*Set task A*
Reproduce the commit notice word for word, starting at the words "Branch: refs/heads/master" and ending after "insertions(+), 1 deletion(-)".

** BEGIN Selected passage **

You are viewing a plain text version of this content. The canonical link for it is here.
Posted to commits@mesos.apache.org by vi...@apache.org on 2014/08/19 03:53:21 UTC

git commit: Fixed master to reject completed frameworks from re-registering.

Repository: mesos
Updated Branches:
  refs/heads/master f7b5f5bee -> e9643f477


Fixed master to reject completed frameworks from re-registering.

Review: https://reviews.apache.org/r/20507


Project: http://git-wip-us.apache.org/repos/asf/mesos/repo
Commit: http://git-wip-us.apache.org/repos/asf/mesos/commit/e9643f47
Tree: http://git-wip-us.apache.org/repos/asf/mesos/tree/e9643f47
Diff: http://git-wip-us.apache.org/repos/asf/mesos/diff/e9643f47

Branch: refs/heads/master
Commit: e9643f47720d8c5c9e6278ec068e771b94e94fbc
Parents: f7b5f5b
Author: Vinod Kone <vi...@twitter.com>
Authored: Fri Apr 18 15:31:59 2014 -0700
Committer: Vinod Kone <vi...@gmail.com>
Committed: Mon Aug 18 18:52:17 2014 -0700

----------------------------------------------------------------------
 src/master/master.cpp               |  18 +++-
 src/tests/fault_tolerance_tests.cpp | 155 +++++++++++++++++++++++++++++++
 2 files changed, 172 insertions(+), 1 deletion(-)
----------------------------------------------------------------------


http://git-wip-us.apache.org/repos/asf/mesos/blob/e9643f47/src/master/master.cpp
----------------------------------------------------------------------
diff --git a/src/master/master.cpp b/src/master/master.cpp
index e948803..18464ba 100644
--- a/src/master/master.cpp
+++ b/src/master/master.cpp
@@ -1415,11 +1415,27 @@ void Master::reregisterFramework(
   if (!frameworkInfo.has_id() || frameworkInfo.id() == "") {
     LOG(ERROR) << "Framework re-registering without an id!";
     FrameworkErrorMessage message;
-    message.set_message("Framework reregistered without a framework id");
+    message.set_message("Framework reregistering without a framework id");
     send(from, message);
     return;
   }
 
+  foreach (const shared_ptr<Framework>& framework, frameworks.completed) {
+    if (framework->id == frameworkInfo.id()) {
+      // This could happen if a framework tries to re-register after
+      // its failover timeout has elapsed or it unregistered itself
+      // by calling 'stop()' on the scheduler driver.

** END Selected passage **
** BEGIN Material provided **

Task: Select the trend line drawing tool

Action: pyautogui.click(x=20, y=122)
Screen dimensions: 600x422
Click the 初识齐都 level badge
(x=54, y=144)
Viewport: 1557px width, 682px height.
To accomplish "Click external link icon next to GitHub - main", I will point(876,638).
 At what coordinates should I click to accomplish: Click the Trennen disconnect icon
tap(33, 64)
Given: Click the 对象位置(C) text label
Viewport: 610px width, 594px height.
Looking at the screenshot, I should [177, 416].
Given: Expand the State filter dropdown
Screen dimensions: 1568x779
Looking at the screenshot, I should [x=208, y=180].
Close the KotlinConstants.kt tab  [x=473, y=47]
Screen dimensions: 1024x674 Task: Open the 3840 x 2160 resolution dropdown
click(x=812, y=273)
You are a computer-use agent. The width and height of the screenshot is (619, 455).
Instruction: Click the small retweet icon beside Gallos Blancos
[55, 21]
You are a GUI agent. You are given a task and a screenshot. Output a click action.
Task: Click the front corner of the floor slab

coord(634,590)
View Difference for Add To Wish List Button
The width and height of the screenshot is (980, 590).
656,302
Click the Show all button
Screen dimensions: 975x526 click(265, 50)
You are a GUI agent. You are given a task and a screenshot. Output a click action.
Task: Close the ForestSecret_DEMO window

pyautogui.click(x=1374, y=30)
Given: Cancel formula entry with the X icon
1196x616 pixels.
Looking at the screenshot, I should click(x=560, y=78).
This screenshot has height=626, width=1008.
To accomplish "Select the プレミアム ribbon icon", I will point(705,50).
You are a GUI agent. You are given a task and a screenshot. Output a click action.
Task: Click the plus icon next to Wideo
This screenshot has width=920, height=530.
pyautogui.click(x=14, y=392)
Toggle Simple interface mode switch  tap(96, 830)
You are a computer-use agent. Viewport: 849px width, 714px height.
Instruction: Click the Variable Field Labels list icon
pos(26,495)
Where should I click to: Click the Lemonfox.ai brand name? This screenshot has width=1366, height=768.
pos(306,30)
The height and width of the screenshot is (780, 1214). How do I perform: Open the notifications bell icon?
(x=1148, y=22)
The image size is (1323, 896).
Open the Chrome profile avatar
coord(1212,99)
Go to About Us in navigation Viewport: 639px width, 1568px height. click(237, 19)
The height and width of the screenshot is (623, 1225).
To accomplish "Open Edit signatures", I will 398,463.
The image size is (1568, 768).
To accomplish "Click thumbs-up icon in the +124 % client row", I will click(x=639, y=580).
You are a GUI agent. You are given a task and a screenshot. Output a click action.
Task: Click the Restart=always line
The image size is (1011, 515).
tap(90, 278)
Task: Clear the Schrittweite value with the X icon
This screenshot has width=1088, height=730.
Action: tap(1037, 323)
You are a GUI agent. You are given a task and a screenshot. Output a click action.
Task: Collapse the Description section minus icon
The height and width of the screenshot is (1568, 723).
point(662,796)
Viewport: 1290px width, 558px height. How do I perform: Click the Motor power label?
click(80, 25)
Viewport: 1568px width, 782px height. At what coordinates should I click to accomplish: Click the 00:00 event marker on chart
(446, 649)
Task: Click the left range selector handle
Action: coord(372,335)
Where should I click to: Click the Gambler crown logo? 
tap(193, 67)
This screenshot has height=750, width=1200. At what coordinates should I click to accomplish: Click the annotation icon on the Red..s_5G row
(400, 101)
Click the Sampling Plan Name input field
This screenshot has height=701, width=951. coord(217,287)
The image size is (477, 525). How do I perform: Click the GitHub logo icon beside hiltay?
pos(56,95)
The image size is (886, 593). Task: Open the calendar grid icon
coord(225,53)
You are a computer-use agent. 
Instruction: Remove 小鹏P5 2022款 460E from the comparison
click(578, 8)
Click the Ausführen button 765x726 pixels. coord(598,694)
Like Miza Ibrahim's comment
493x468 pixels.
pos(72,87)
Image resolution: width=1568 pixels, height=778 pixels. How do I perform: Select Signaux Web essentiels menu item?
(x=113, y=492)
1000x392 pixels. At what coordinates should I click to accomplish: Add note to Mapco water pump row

** END Material provided **

*Set task B*
Can you update the rows from the line that contains "View Difference for Add To Wish List Button" through the line that contains "Looking at the screenshot, I should click(x=560, y=78).", replacing "window" with "dialog" and changing nothing else? Return only those lines.

*Output A*
Branch: refs/heads/master
Commit: e9643f47720d8c5c9e6278ec068e771b94e94fbc
Parents: f7b5f5b
Author: Vinod Kone <vi...@twitter.com>
Authored: Fri Apr 18 15:31:59 2014 -0700
Committer: Vinod Kone <vi...@gmail.com>
Committed: Mon Aug 18 18:52:17 2014 -0700

----------------------------------------------------------------------
 src/master/master.cpp               |  18 +++-
 src/tests/fault_tolerance_tests.cpp | 155 +++++++++++++++++++++++++++++++
 2 files changed, 172 insertions(+), 1 deletion(-)

*Output B*
View Difference for Add To Wish List Button
The width and height of the screenshot is (980, 590).
656,302
Click the Show all button
Screen dimensions: 975x526 click(265, 50)
You are a GUI agent. You are given a task and a screenshot. Output a click action.
Task: Close the ForestSecret_DEMO dialog

pyautogui.click(x=1374, y=30)
Given: Cancel formula entry with the X icon
1196x616 pixels.
Looking at the screenshot, I should click(x=560, y=78).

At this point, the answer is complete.